Uma matéria anterior à diligência, esta da Agência Brasil, era ainda mais absurda: "Vítimas de pedofilia reconhecerão suspeitos em Catanduva" – uma frase que não deixa dúvida sobre a materialidade do crime, nem da isenção do jornalista, ou para que resultado ele estava torcendo. (A versão da matéria no site da Agência Brasil, revisada, abranda as conclusões apressadas.)
Com no não-reconhecimento também há espaço para uma desculpa: "Um deles foi até de touca; outros rasparam, tingiram ou mudaram o corte de cabelo" – disse uma das crianças de oito anos, uma das principais testemunhas do caso. E como é que, exatamente, a criança sabia disso? Ou reconheceu ou não reconheceu. Conjeturar que não reconheceu porque o acusado se fantasiou não tem lógica. E se a polícia ou a promotoria têm condições de comparar a aparência dos suspeitos com seus RGs, o mesmo não se pode dizer da criança de oito anos.
Mais buracos que respostas
No caso da Escola Base, o psicólogo da polícia notou que a mãe acusadora tinha projetado no filho seus próprias problemas psicológicos (e sexuais). Em Catanduva, uma das mães, pelo menos, tem severos problemas psicológicos (ver aqui). Isso não invalida o que ela tem a dizer necessariamente, mas seria o caso de tomar cuidado.
Outro motivo de cautela são as referências a laudos não divulgados.

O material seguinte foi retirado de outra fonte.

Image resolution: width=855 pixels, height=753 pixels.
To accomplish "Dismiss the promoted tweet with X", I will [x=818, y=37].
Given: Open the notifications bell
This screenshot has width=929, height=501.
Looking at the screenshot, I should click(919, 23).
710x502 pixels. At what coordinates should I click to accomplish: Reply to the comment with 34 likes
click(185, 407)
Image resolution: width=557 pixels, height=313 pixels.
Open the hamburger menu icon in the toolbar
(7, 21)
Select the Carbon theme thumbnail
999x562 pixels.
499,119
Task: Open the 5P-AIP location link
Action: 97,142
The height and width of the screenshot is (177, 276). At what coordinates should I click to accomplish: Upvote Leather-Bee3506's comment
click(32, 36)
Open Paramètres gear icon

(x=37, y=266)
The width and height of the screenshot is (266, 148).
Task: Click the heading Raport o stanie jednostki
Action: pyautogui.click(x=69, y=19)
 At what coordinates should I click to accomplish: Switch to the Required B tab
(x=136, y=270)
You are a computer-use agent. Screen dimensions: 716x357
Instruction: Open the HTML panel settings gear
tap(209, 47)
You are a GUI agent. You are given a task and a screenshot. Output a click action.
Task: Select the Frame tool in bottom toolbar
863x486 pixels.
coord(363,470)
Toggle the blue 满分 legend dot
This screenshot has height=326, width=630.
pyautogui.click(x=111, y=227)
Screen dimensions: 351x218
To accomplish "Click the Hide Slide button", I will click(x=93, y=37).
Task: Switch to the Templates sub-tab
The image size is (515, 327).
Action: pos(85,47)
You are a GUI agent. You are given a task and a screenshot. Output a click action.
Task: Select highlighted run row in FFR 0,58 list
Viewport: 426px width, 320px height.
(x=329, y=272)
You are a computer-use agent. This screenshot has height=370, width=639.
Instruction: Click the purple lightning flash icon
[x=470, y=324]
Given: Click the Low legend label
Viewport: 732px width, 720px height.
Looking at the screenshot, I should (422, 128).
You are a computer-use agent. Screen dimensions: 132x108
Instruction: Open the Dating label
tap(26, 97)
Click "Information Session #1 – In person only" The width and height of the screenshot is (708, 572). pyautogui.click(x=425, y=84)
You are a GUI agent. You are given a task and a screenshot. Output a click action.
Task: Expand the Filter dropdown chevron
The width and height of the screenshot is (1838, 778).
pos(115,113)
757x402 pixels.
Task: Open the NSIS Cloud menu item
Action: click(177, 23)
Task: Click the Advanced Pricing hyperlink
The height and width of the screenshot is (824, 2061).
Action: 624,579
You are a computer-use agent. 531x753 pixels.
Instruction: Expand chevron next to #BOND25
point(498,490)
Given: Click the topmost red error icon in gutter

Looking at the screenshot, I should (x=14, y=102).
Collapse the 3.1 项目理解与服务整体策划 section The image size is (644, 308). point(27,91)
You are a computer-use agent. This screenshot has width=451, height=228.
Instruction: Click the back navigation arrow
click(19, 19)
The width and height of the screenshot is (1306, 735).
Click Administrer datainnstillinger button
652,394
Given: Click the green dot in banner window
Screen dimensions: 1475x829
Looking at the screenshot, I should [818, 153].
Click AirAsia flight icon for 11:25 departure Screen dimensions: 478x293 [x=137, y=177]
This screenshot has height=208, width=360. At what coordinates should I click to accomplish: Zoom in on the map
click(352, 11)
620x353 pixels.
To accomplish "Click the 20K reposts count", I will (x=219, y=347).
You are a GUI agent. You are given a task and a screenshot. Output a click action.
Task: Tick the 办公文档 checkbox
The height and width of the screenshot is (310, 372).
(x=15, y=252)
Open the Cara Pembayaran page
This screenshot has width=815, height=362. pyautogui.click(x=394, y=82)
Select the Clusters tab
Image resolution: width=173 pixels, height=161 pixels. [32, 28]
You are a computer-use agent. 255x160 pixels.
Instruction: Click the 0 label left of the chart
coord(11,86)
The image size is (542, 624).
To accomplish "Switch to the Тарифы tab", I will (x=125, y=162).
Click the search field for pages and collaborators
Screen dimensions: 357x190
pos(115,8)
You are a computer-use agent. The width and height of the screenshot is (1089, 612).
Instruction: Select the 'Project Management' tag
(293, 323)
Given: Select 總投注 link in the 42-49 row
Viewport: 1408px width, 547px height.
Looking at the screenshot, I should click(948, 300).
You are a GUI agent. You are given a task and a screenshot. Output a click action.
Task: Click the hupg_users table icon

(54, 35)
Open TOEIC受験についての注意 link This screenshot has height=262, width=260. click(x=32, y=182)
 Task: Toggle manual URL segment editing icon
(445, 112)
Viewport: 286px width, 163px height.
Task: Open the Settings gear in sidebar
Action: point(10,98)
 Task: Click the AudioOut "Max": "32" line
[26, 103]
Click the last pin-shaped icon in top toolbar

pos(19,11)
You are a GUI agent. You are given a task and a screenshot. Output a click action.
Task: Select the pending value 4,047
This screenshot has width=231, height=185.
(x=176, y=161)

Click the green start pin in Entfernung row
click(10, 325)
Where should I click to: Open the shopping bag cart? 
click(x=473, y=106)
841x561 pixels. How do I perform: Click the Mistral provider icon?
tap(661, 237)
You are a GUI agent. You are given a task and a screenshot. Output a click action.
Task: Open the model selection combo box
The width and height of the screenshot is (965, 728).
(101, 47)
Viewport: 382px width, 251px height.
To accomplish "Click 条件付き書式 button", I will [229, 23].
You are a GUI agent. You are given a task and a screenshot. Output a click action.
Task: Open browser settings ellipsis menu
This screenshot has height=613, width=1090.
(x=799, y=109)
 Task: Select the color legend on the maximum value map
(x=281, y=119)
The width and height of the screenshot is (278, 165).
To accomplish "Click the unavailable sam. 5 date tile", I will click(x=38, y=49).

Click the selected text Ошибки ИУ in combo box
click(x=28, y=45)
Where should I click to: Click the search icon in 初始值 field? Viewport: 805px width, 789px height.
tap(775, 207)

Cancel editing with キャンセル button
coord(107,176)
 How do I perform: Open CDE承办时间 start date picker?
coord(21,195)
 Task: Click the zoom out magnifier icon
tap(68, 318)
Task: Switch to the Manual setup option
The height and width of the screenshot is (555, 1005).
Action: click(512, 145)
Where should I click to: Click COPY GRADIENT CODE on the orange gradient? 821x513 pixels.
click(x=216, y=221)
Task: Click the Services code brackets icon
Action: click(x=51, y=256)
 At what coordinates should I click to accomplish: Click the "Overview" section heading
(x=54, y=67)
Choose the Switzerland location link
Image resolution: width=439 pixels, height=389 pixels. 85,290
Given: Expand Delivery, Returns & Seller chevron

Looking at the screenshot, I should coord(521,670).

Há relatos de laudos que indicam abuso, mas isso não comprova que os atuais acusados sejam os autores. Houve também no caso da Escola Base, e agora no caso Colina do Sol, relatos de laudos, mas nos dois casos os laudos eram bem diferentes do que a imprensa divulgou.
A isenção da juíza é questionável, a julgar por este relatório. O que assusta aqui é que ela cogita a possibilidade de que "exames psicológicos a serem realizados por sua equipe comprovem que as crianças sofreram abusos". Lembra demais o caso Colina do Sol, em que adolescentes insistiam que não foram molestados, mas uma "psiquiatra forense" (estava no décimo mês de estágio) "com especialização em violência familiar" (tinha feito um telecurso e outro curso não credenciado) disse que foram abusados e a imprensa engoliu.
Eu não conheço Catanduva nem os acusados, da mesma maneira que não conhecia Colina do Sol nem os acusados antes daquelas acusações. Mas no caso Colina, a cobertura também cheirou mal e a verificação in loco comprovou que tinha algo de podre.
No caso da Escola Base, como no caso do Bar Bodega, a seriedade do Ministério Público, que desconfiou, abreviou o sofrimento dos acusados. No caso Colina do Sol, ainda em curso, a promotora não só não pesou a credibilidade dos indícios transmitidos pela polícia, como ornou a denúncia com requintes oriundos da própria imaginação. Resta esperar que em Catanduva a polícia e o Ministério Público sigam o exemplo correto.